Page text —
=== Begin Enclosure ===

As far as I can see, the encoding you give works well. So maybe it’s more a matter of promoting this design pattern?

#113

From my experience of using the new implicit design (aka. given) in my Scala Effekt code base, I have to say it works really great! I love explicitly providing arguments with given and being able to omit (not having to come up with) term names. I finally can throw away most of my type aliases to create implicit function types and replace them with given. For example:

def drunkFlip given Amb given Exc = for {
  caught <- Amb.flip()
  heads  <- if (caught) Amb.flip() else Exc.raise("too drunk")
} yield if (heads) "heads" else "tails"

That’s beautiful!

The only improvement I see there would be to be able to mix the order of given parameter sections and explicit parameter sections in order to allow path dependencies on given parameters. IIRC this was possible at one stage of the design. I like to use implicits to guide type inference with path dependent types and this is not possible if implicits always have to be last.

WRT implied instances, I am not very happy with the design. Please correct me if my impression is outdated since the design changed. My major pain points are:

  1. Implied instance declarations always have to provide a type. This easily leads to Java-esque repetition patterns implied for SomeLongName = new SomeLongName.

=== End Enclosure ===

Extracted information —
=== Begin Enclosure ===

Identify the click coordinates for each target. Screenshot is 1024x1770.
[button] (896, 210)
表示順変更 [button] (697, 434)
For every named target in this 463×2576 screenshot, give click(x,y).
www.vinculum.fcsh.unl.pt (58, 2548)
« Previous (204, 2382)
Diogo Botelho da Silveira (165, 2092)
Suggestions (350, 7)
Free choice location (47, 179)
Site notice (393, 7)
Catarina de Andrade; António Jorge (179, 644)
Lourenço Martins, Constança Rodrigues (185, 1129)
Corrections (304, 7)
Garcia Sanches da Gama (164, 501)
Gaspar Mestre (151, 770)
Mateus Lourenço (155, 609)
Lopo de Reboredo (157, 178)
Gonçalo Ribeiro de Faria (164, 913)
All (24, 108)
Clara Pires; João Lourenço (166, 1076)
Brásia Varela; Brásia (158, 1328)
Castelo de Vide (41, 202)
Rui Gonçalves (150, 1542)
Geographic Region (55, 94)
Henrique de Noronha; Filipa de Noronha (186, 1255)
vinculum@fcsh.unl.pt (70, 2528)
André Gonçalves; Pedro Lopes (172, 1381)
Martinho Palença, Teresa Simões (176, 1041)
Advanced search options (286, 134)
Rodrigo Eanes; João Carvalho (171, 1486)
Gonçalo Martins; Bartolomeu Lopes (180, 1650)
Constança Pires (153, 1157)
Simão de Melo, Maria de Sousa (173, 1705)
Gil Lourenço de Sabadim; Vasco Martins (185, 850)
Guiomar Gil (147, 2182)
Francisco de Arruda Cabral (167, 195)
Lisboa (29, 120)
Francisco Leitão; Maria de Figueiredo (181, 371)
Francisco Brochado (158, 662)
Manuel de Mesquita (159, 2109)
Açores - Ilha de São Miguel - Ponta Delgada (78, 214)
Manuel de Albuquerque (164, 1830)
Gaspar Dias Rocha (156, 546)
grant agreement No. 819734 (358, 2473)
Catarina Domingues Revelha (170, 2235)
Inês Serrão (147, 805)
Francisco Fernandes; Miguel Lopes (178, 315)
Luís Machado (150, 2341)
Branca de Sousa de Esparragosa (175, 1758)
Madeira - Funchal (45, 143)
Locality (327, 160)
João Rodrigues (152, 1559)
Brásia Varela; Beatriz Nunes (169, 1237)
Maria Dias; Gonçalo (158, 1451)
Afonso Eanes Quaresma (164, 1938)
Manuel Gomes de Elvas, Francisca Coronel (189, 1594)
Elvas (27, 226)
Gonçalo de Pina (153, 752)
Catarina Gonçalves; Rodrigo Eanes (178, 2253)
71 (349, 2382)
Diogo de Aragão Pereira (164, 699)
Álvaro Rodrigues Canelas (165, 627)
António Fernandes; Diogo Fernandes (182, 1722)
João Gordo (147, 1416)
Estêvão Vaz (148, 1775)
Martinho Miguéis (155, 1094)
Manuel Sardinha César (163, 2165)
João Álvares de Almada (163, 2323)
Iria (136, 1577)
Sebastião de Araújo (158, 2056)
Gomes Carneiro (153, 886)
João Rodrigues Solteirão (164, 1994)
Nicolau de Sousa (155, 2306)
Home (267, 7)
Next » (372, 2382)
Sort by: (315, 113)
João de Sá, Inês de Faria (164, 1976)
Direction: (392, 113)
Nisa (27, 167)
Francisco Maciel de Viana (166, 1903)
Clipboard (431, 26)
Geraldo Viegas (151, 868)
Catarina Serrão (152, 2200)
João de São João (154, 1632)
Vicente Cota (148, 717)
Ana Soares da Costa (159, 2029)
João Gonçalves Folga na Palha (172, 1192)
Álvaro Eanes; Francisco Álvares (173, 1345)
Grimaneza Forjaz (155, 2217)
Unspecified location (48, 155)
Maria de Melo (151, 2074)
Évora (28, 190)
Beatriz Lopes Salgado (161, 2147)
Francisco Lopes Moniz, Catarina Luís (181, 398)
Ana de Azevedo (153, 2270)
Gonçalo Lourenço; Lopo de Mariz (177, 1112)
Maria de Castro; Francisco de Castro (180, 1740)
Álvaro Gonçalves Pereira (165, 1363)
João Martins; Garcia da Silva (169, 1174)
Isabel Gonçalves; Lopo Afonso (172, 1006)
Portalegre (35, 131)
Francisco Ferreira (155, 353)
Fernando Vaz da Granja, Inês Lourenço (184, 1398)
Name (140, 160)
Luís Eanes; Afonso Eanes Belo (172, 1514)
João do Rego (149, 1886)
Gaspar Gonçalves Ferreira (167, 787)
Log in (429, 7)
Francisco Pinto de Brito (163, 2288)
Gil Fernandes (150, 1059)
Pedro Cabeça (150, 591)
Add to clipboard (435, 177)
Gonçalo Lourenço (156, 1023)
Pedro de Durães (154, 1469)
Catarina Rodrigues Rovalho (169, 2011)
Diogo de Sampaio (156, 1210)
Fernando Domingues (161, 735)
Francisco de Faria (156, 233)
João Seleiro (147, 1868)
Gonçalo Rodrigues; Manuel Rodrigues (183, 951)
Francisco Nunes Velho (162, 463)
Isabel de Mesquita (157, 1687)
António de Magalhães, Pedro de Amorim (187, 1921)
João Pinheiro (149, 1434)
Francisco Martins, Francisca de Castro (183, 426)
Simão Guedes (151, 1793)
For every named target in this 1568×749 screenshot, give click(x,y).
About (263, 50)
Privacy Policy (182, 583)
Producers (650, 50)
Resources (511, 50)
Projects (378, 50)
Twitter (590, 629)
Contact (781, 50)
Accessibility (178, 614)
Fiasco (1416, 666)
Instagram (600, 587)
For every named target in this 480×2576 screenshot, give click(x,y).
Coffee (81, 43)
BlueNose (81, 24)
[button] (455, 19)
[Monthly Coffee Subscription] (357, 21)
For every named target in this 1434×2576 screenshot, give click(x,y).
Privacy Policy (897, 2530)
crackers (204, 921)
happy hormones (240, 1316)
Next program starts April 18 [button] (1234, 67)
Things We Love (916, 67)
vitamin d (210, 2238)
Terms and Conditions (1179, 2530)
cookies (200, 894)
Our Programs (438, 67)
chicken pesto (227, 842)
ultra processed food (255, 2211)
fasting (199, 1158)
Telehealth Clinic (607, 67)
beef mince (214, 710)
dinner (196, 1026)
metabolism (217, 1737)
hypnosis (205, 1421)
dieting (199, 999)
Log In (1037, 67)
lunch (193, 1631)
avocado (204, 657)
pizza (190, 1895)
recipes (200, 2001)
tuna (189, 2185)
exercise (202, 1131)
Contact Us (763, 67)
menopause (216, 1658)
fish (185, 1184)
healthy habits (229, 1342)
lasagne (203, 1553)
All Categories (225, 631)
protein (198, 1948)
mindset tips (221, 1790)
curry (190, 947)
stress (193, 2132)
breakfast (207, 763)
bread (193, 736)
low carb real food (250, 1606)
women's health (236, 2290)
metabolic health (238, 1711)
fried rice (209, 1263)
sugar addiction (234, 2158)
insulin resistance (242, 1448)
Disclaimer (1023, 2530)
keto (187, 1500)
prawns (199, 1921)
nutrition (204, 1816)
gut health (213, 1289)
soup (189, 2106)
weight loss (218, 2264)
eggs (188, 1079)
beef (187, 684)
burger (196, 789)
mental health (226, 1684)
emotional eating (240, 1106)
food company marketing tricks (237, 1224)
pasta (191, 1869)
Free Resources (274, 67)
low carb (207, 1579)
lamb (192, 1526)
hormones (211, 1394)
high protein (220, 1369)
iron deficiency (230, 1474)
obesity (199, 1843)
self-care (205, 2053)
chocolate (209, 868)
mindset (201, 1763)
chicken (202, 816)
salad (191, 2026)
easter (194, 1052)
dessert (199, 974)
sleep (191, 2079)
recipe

=== End Enclosure ===

Tasks —
• 1. Copy out the Scala implicits post from "That’s beautiful!" to "SomeLongName = new SomeLongName.".
• 2. Carry the Scala implicits post on from its final sentence.
None of the items matter for the work here.

Expected outputs —
• 1.
That’s beautiful!

The only improvement I see there would be to be able to mix the order of given parameter sections and explicit parameter sections in order to allow path dependencies on given parameters. IIRC this was possible at one stage of the design. I like to use implicits to guide type inference with path dependent types and this is not possible if implicits always have to be last.

WRT implied instances, I am not very happy with the design. Please correct me if my impression is outdated since the design changed. My major pain points are:

  1. Implied instance declarations always have to provide a type. This easily leads to Java-esque repetition patterns implied for SomeLongName = new SomeLongName.

• 2.
  2. Overloading for, it maybe just me – but I have a hard time remembering the syntax and order of identifier, for token, type etc. With implicit def x: T this is not so much of a problem since I already learnt def x: T :slight_smile:
  3. Only supporting implicit defs. I know that there are workarounds for most cases – however in very special and advanced cases one might want to rely on object identity (i.e. singleton types) even for implicits which we loose with unstable defs.

As I mentioned earlier on Github, to me binders (def, val, …), creating instances (new, object, …) and making something implicit are orthogonal concepts. Yes, this might lead to a combinatorial explosion, but I didn’t have problems learning those three concepts on their own and then combining them. As opposed to most people, who argue type classes are easier to understand, I don’t yet buy that this is the case – in particular for people without a FP background.

#114

Thanks for the experience report!

In this case you would just write: implied for SomeLongName. No = is needed.

Only supporting implicit defs: If you need object identity, or there is some other reason to create a val you can always use this pattern:

   val x = e
   implied for T = x

That is for all intents and purposes equal to

   implicit val x: T = e
#115

Thanks for the clarifications, Martin.

I wasn’t aware of these details. How do you determine whether implied for will correspond to implicit val or implicit def? Is this specified somewhere? Will the two following examples both generate implicit vals or only the first?

val x = e
implied for T = x
implied for T = { println("hello"); x }

EDIT: from playing around with Dotty, it looks like both will generate (lazy) val’s. That is the side effect is only executed once, when the implicit is used the first time (and the result is cached).

#116

It’s described here: https://dotty.epfl.ch/docs/reference/contextual/relationship-implicits.html

According to this description, you’ll get a def for both instances you wrote.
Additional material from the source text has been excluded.